Burton Wheeler gave the most passionate speech against the proposed legislation: "Never before have the American people been asked or compelled to give so bounteously and so completely of their tax dollars to any foreign nation. Never before has the Congress of the United States been asked by any President to violate international law. Never before has this nation resorted to duplicity in the conduct of its foreign affairs. Never before has the United States given to one man the power to strip this nation of its defenses. Never before has a Congress coldly and flatly been asked to abdicate. If the American people want a dictatorship - if they want a totalitarian form of government and if they want war - this bill should be steam-rollered through Congress, as is the wont of President Roosevelt. Approval of this legislation means war, open and complete warfare. I, therefore, ask the American people before they supinely accept it: Was the last World War worthwhile?"
The major surprise of the debate was that Arthur Vandenberg announced on the floor of the Senate that he had finally decided to support the loan. He warned his colleagues: "If we do not lead some other great and powerful nation will capitalize our failure and we shall pay the price of our default." Richard N. Gardner, the author of Sterling Dollar Diplomacy in Current Perspective (1980), has argued that Vandenberg's speech was the "turning point in the Senate Debate" with sixteen other Republicans voting in favour of the bill.
On 11th March 1941, Congress passed the Lend-Lease Act. The legislation gave President Franklin D. Roosevelt the powers to sell, transfer, exchange, lend equipment to any country to help it defend itself against the Axis powers. A sum of $50 billion was appropriated by Congress for Lend-Lease. The money went to 38 different countries with Britain receiving over $31 billion.
When David Ogilvy read an early draft of The Quiet Canadian (1962) he requested that William Stephenson put pressure on H. Montgomery Hyde to remove all references to Hadley Cantril and George H. Gallup: "I beg you to remove all references to Hadley Cantril and Dr. Gallup... Dr. Gallup was and still is, a great friend of England. What you have written would cause him anguish - and damage. One does not want to damage one's friends... In subsequently years Hadley Cantril has done a vast amount of secret polling for the United States Government. What you have written would compromise him - and SIS (MI6) does not make a practice of compromising its friends."
Primary Sources
(1) Anthony Eden, Memoirs: The Reckoning (1965)
The ability of the Royal Navy to escort the convoys upon which Britain's life depended was tried to the limit during this summer. Matters were made worse because the Government had not laid down any destroyers during 1938, apparently owing to Treasury pressure for economy which, almost unbelievably, was accepted. The United States Government were now straining neutrality in our favour and Mr. Churchill was continually pressing them to further efforts. He asked, among other things, for the loan of fifty or sixty destroyers, and this scheme was discussed between London and Washington.

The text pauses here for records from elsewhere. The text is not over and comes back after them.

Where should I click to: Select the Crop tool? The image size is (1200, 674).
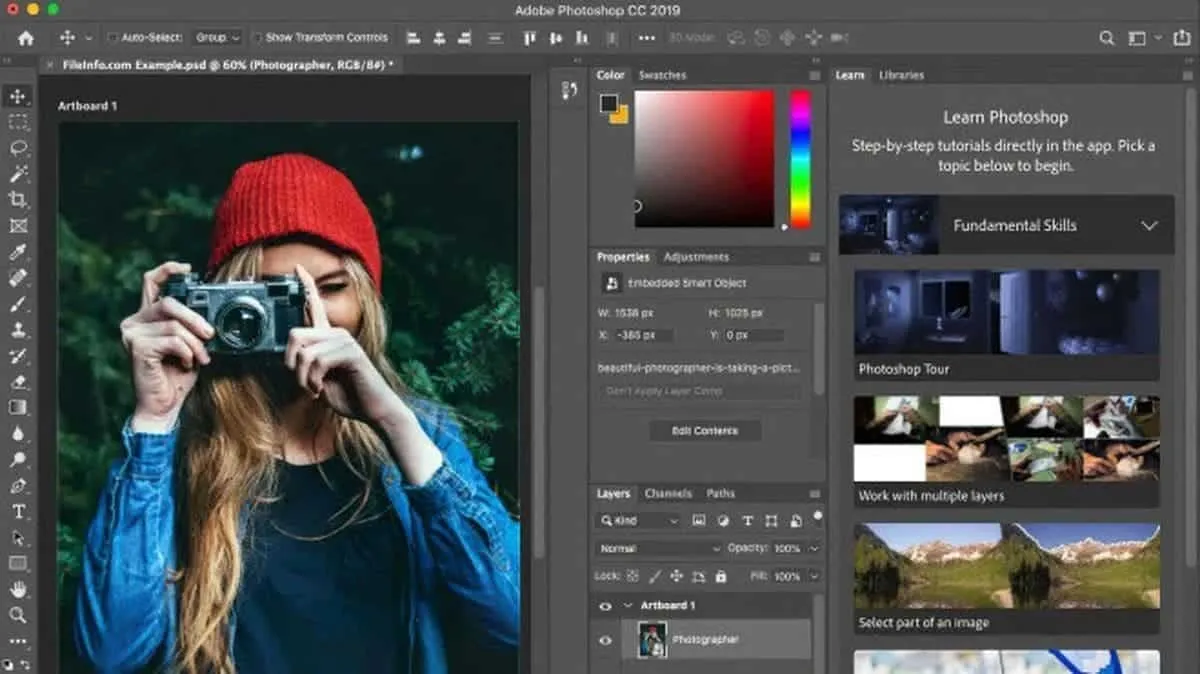point(18,200)
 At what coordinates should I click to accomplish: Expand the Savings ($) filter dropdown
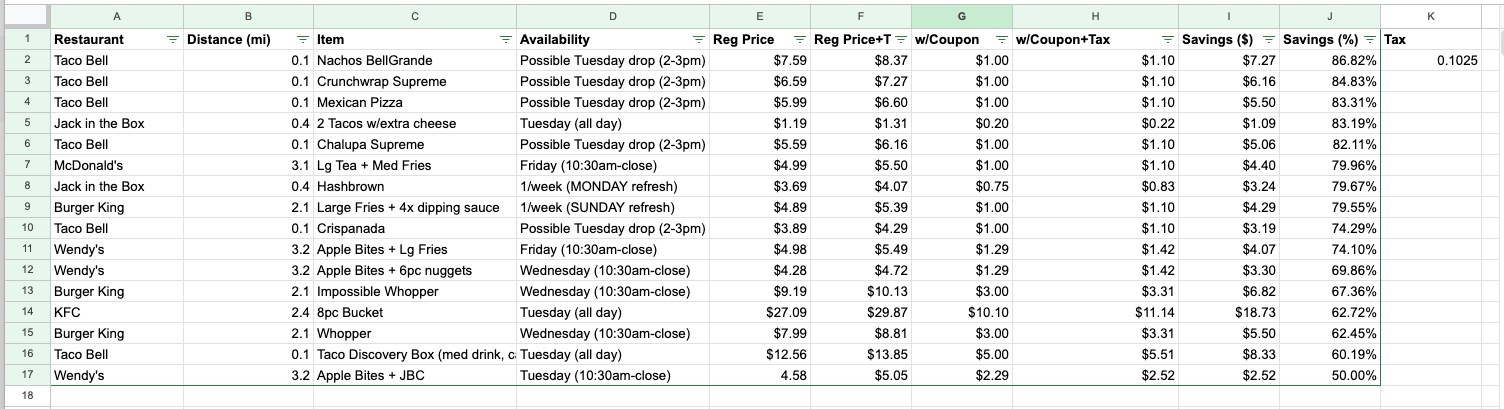(1269, 40)
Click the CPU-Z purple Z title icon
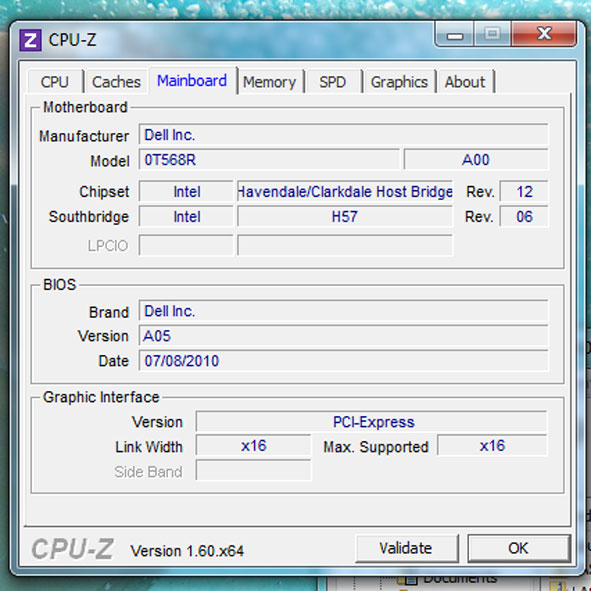 click(x=30, y=40)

The negotiations did not go smoothly, nor did I altogether approve of the details of the final settlement. At one time the suggestion was put forward in Washington that the entire British West Indies should be handed over for the cancellation of our war debts. I thought this less than friendly bargaining. At another, the destroyers were to be exchanged for a public assurance that the British fleet would sail to North American waters if Hitler gained control of the United Kingdom. The Prime Minister rightly protested that such an announcement would have a 'disastrous effect' on British morale. The West Indian bases alone were certainly worth more than fifty or sixty old destroyers.
The sweeping nature of the first American demands caused some delay in the negotiations. Local patriotism in the West Indies was justifiably affronted. By August 14th, however, the agreement was settled, to be ratified at the beginning of the following month. Our desperate straits alone could justify its terms. The age and condition of the fifty destroyers made unexpectedly large demands upon our dockyards. Only nine ships were available before the end of 1940, by which time our own naval construction was catching up on our losses.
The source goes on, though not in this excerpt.